The ubiquitinylation motif may enhance phage-mediated gene transfer as a result of proteasome-mediated uncoating of the phage particle, or because of effects on the intracellular trafficking of internalized phage particles (30), and possible localization of internalized phage particles to multi-vesicular bodies (31), or due to effects on other intracellular pathways (29). It is noteworthy that certain mammalian viruses such as Vesicular Stomatitis Virus (VSV) rely on multi-vesicular bodies for endosomal escape and efficient infection of host cells (41,42). Attempts to resolve the mechanism by which the displayed ubiquitinylation motif enhances phage-mediated gene transfer were inconclusive, since the well-characterized proteasome inhibitors MG-132 and lactacystin proved toxic to the RAW 264.7 cells, even at the minimum effective dose. Thus, future studies will be needed to investigate the mechanism by which the ubiquitinylation motif enhances phage-mediated gene transfer.
Our proof-of-principle experiments also evaluated whether the simultaneous display of two different modifications on the phage surface may further enhance phage-mediated gene transfer. To do this, we generated luciferase-encoding phage particles that displayed a receptor (CD40)-binding peptide on their major tail protein (gpV) in addition to the ubiquitinylation motif on their major head protein (gpD).

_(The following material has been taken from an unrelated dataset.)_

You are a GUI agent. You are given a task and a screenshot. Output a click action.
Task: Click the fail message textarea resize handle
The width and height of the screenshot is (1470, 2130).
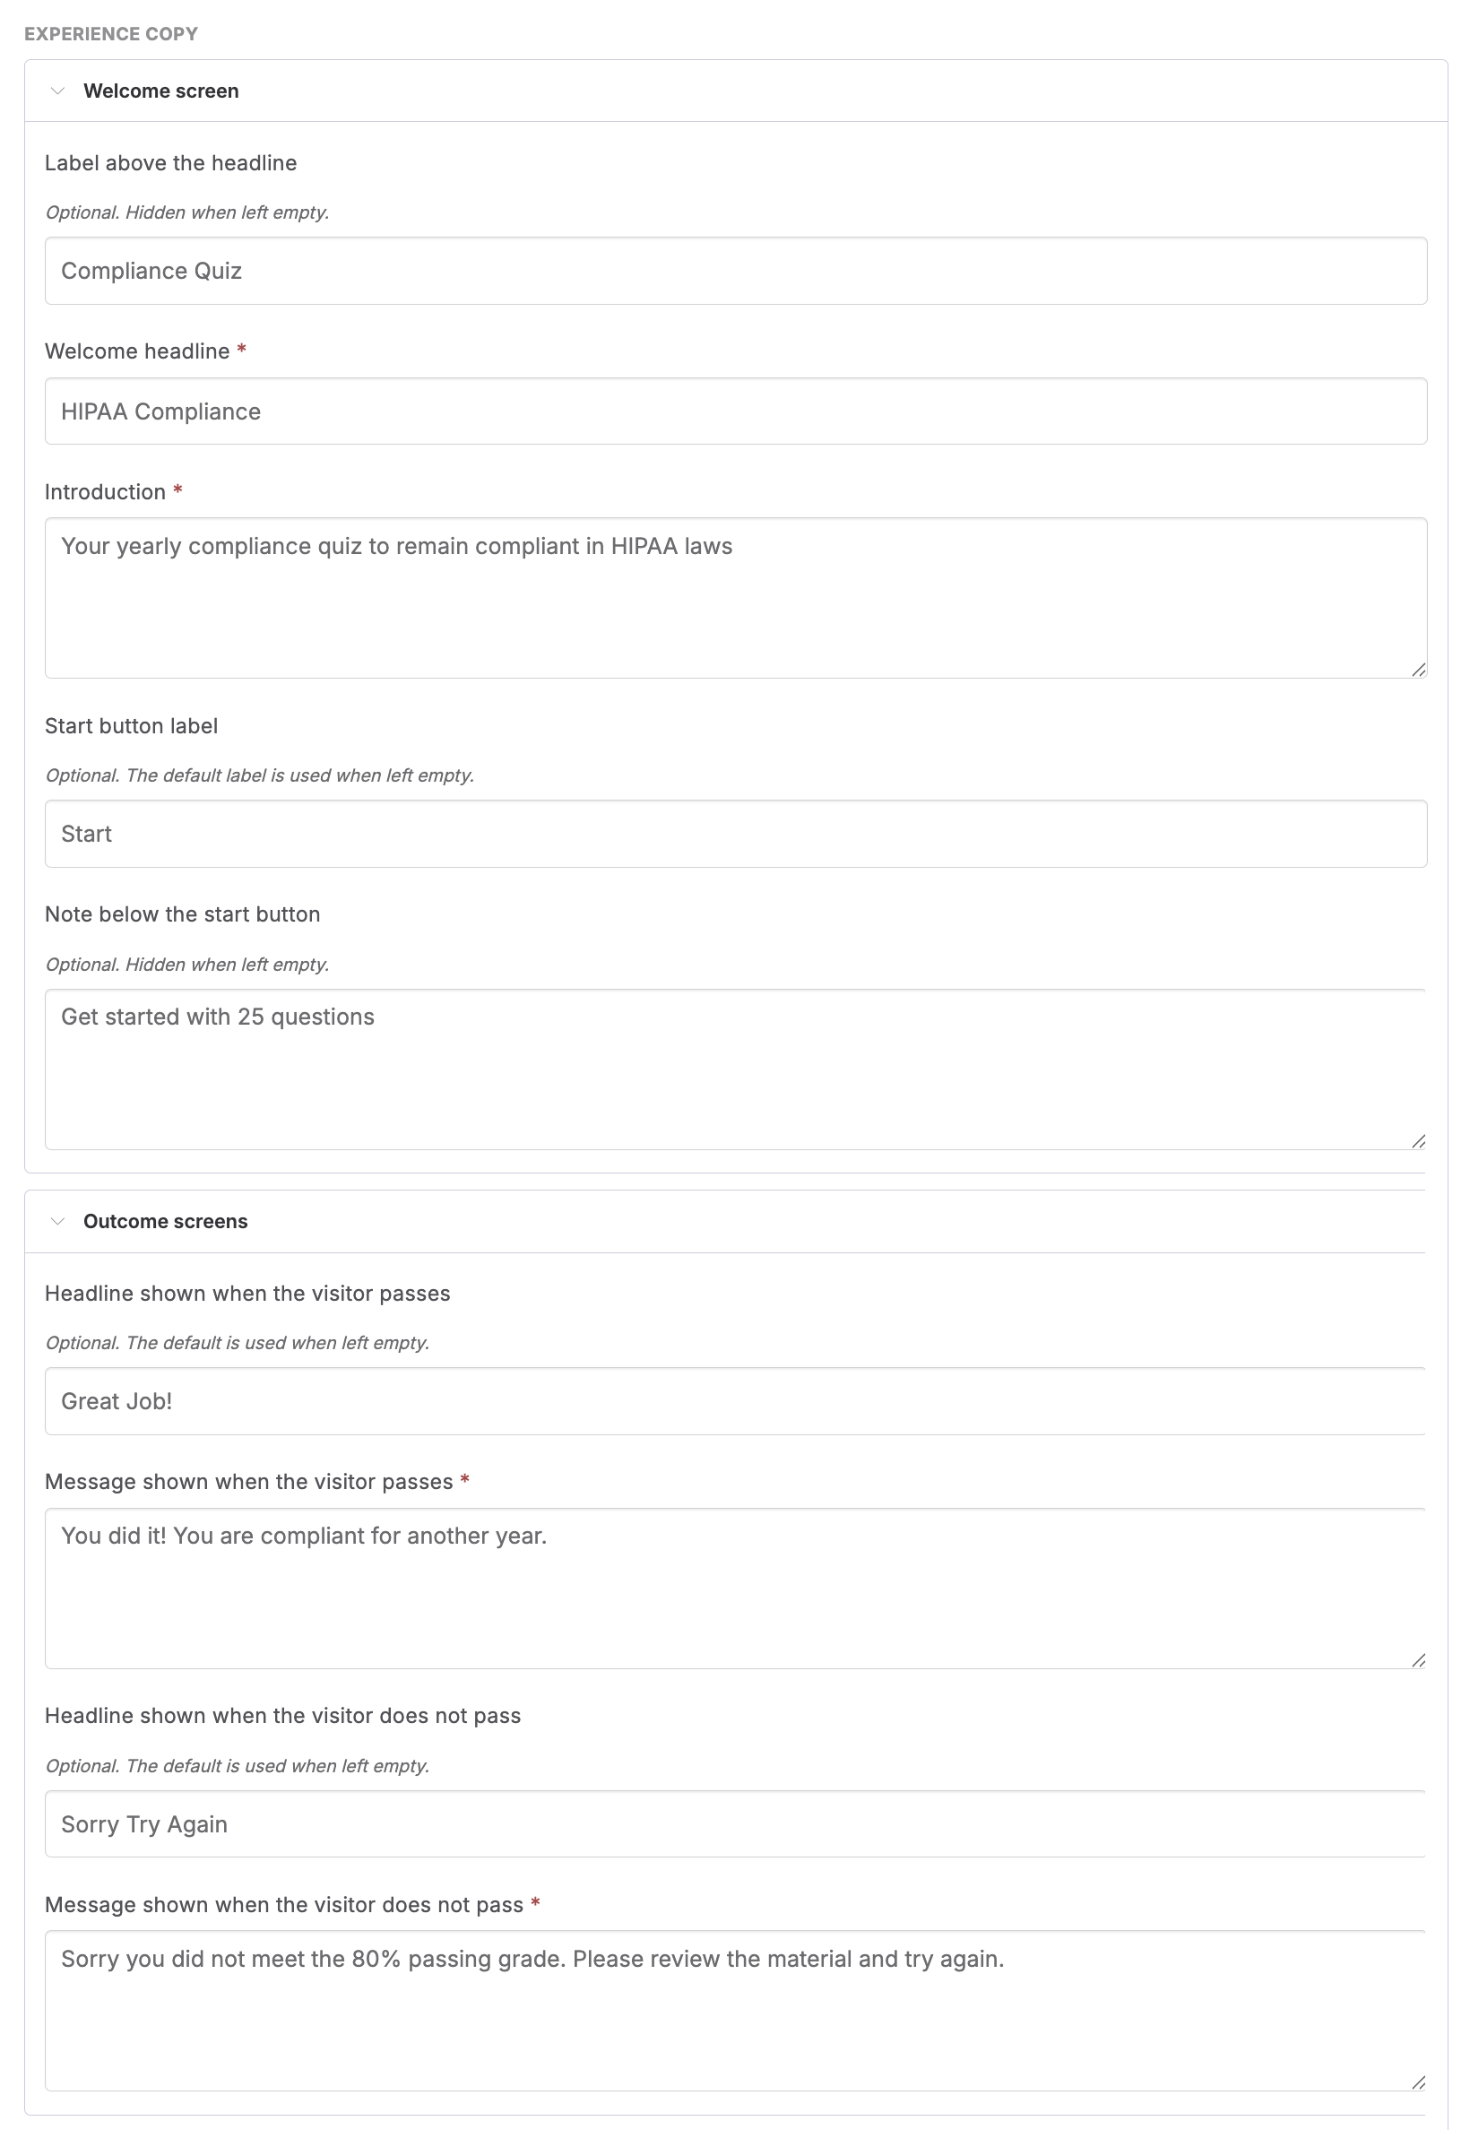pos(1418,2083)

These bifunctional phage particles were able to mediate an enhanced efficiency of gene transfer into a cultured murine macrophage cell line, when compared to phage particles that displayed only a single peptide moiety on their surface. This effect was dose-dependent, with higher levels of gene transfer being detected when larger amounts of phage were added to cells. Furthermore, co-display of both motifs on the same phage particle was required for the observed enhancement of phage-mediated gene transfer; gene transfer efficiency was significantly improved when compared to a simple mixture of gpD-UBHA phage plus gpV-CD40 phage. Thus, the enhanced gene transfer effect by the dual-display construct cannot be attributed to a trans-effect.
Overall, the results reported provide strong support for the notion that it may be possible to rationally improve the efficiency of phage-mediated gene transfer by displaying several different peptides on the phage surface. In the future it should be possible to introduce and test other modifications with the intention of eventually designing a highly efficient phage-based gene delivery vector.
The authors would like to thank Ketna Volcy for her assistance in the production and purification of the gpV protein used for antibody production, Dr Stan Hattman for providing laboratory space, Drs Margaret Lieb and Ron Hoess for helpful discussions, Dr Andreas Plückthun and Dr Patrick Forrer (University of Zurich) for providing gpD-encoding plasmids, and Dr Mahito Nakanishi and DNAVEC Corporation for providing λ phage vectors [λD1180 (Luc)]. This work was supported by NIH grants T32 AI007362 and T32 GM007356 (to C.N.Z.), T32 DE007165 (to B.B.T.), R01 DE14914 (to R.S.) and R21 AI058791 (to S.D.). Funding to pay the Open Access publication charges for this article was provided by intramural funds from the University of Rochester School of Medicine and Dentistry.
Conflict of interest statement. None declared.